■ AIM OF THE EXERCISE: Reproduce, unchanged, the lines between the one holding "How do I perform: Click the TRY AGAIN link?" and the last line of the records, including both ends, but no pictures.

[EXERCISE INPUTS]

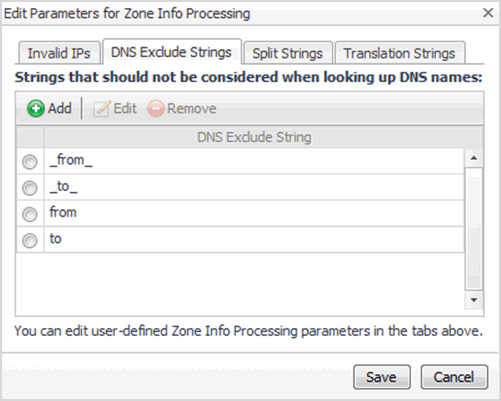
Task: Click the _from_ row text
Action: click(x=71, y=160)
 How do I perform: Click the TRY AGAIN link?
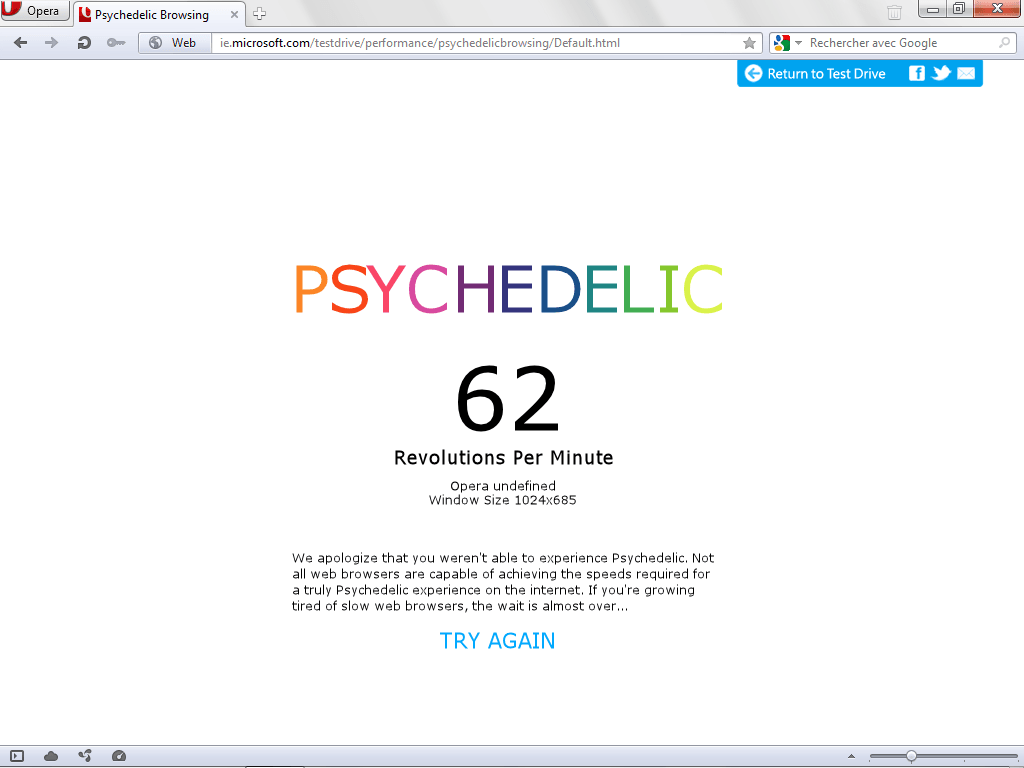click(x=497, y=641)
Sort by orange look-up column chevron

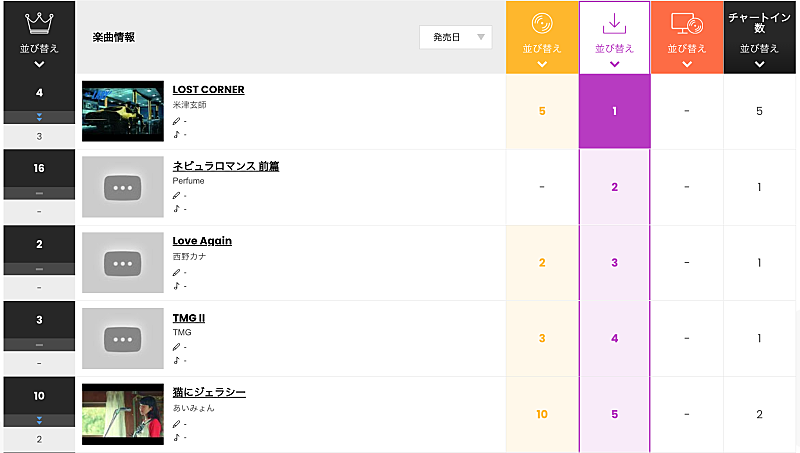[686, 64]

[/EXERCISE INPUTS]

■ RESPONSE:
 How do I perform: Click the TRY AGAIN link?
click(x=497, y=641)
Sort by orange look-up column chevron

[686, 64]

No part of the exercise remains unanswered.